Saved data entries
────────────────────

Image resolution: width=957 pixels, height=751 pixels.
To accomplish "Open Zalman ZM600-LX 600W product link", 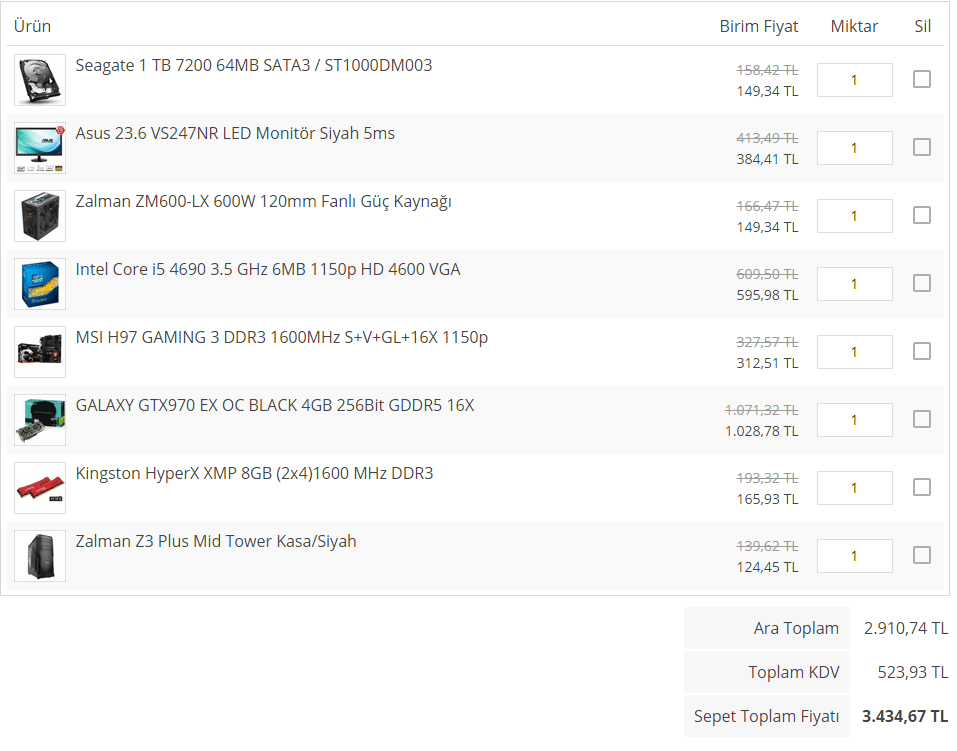I will click(x=263, y=201).

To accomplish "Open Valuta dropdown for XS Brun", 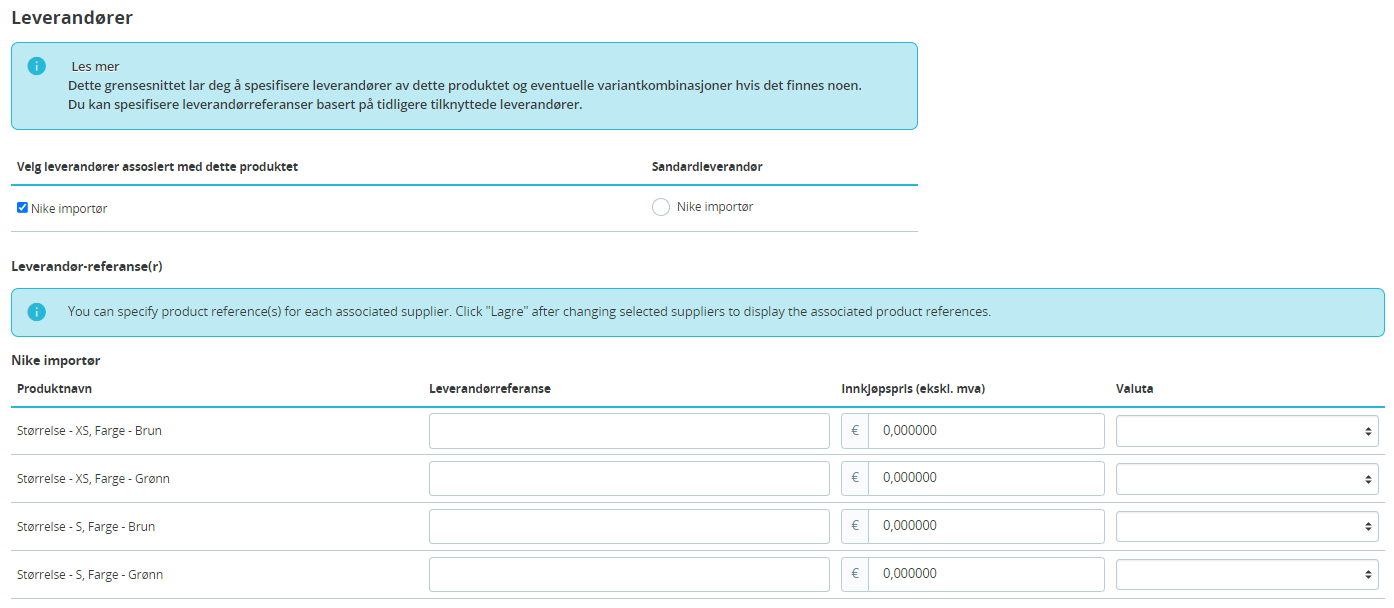I will (x=1247, y=431).
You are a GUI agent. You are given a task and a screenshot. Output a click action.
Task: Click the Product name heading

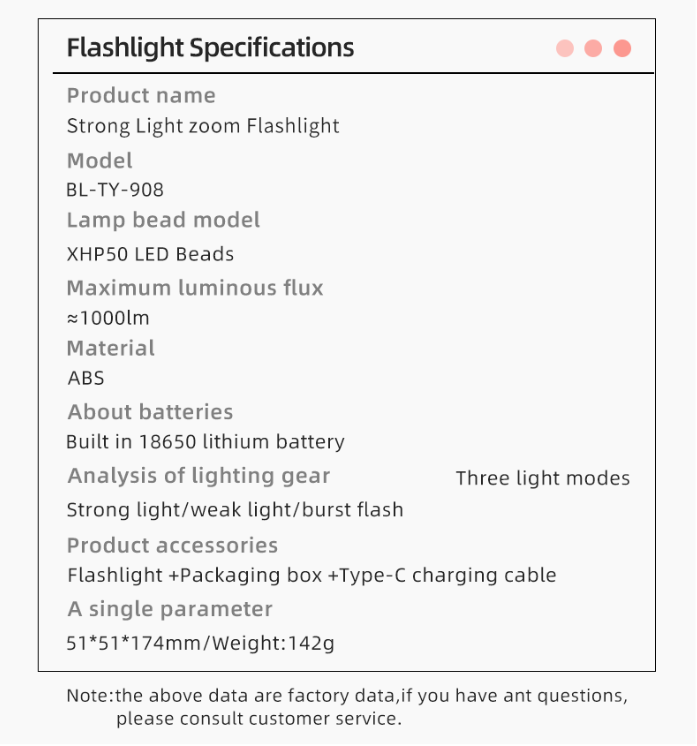(141, 96)
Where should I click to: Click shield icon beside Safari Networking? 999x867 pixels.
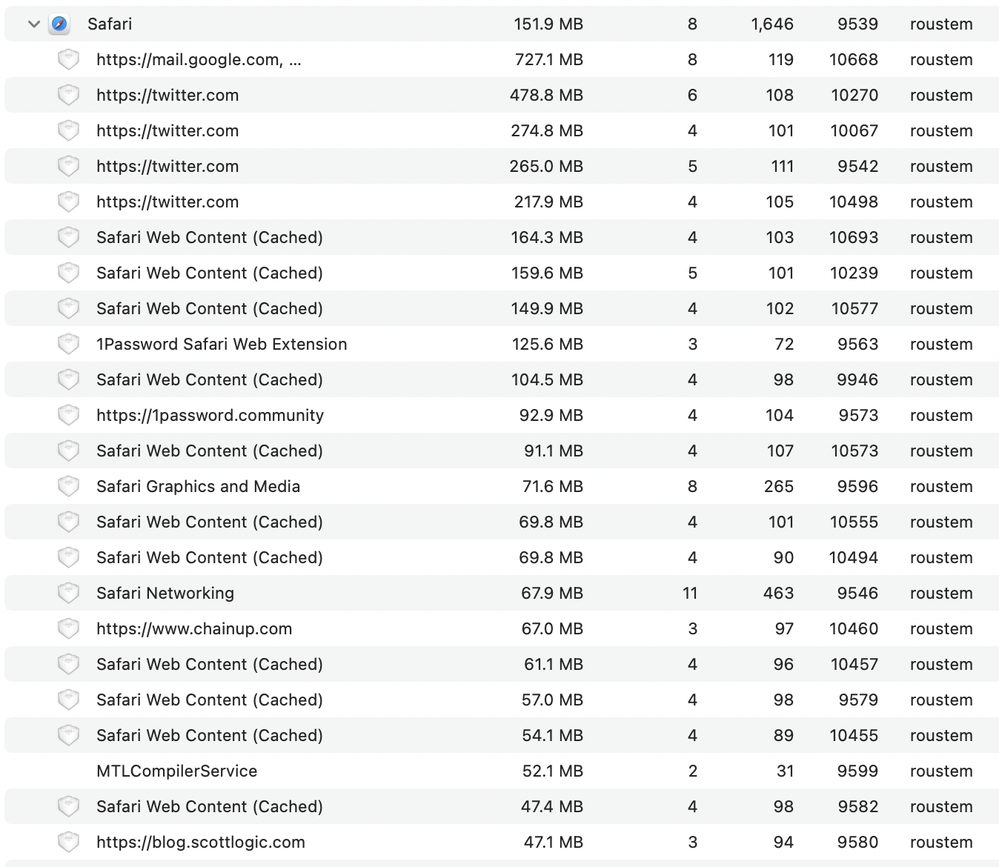(x=68, y=593)
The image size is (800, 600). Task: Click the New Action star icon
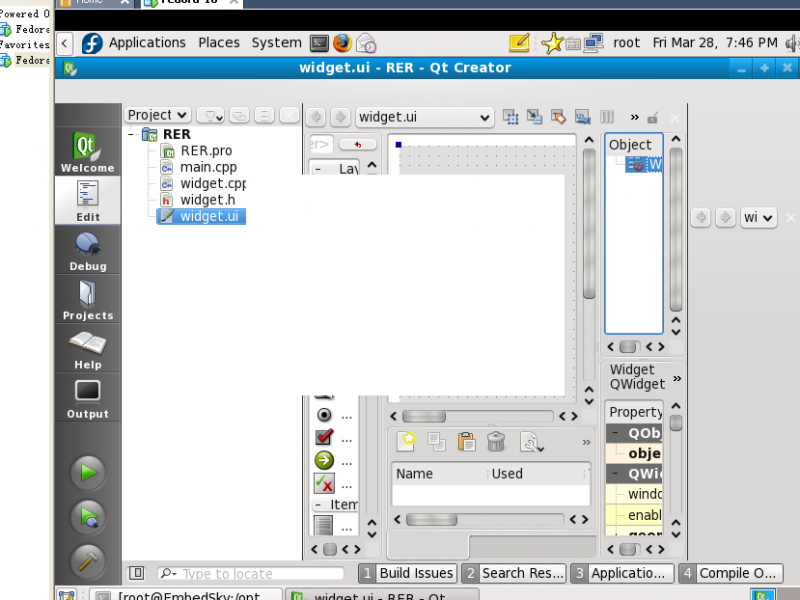tap(406, 441)
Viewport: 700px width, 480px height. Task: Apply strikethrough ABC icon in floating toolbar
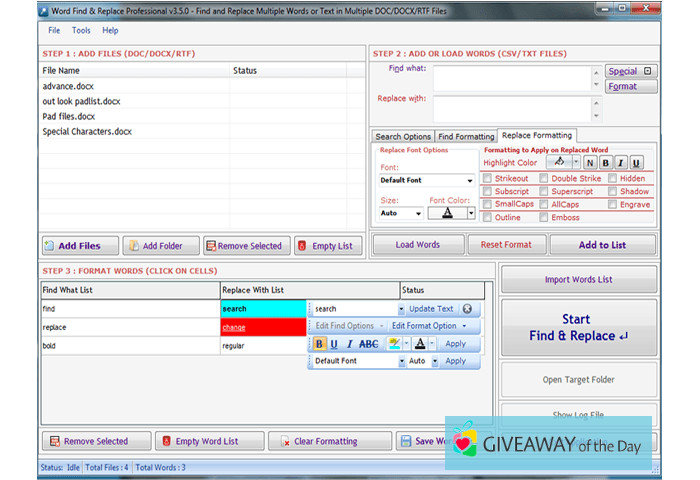pos(369,344)
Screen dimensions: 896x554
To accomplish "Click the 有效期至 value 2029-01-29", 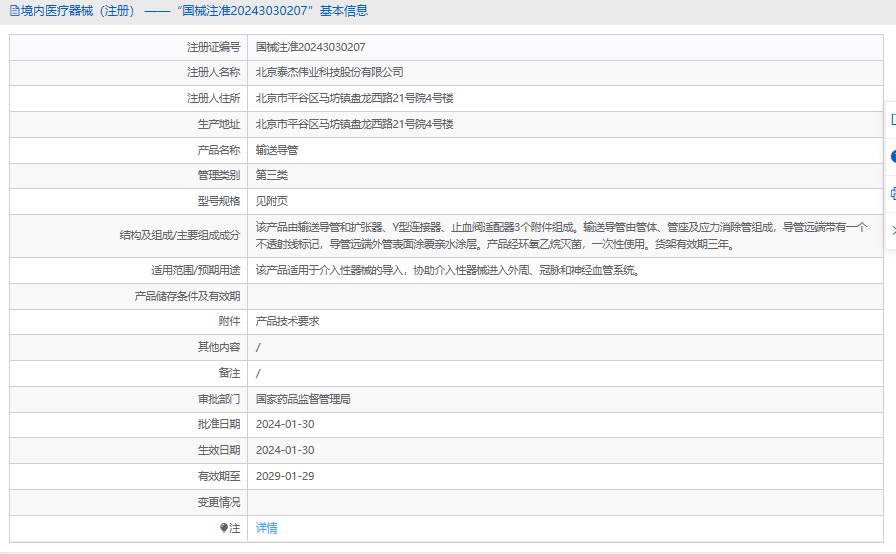I will click(x=285, y=476).
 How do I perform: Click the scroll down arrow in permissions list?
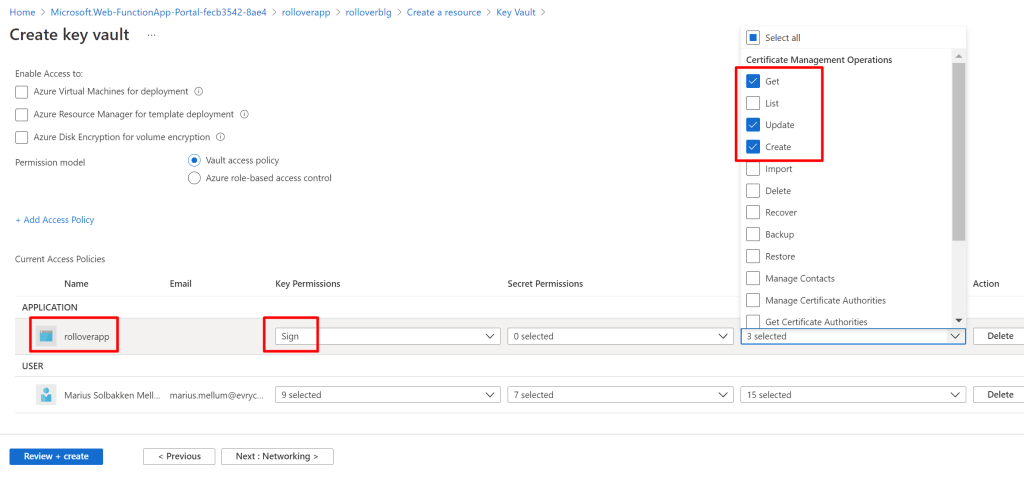pos(959,320)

────────────────────

Please write out, word for word, only the lines from the one holding "How do I perform: Click" through the end of the records above, with both end lines included and the pictures dropped.

Answer space -
 How do I perform: Click the scroll down arrow in permissions list?
pos(959,320)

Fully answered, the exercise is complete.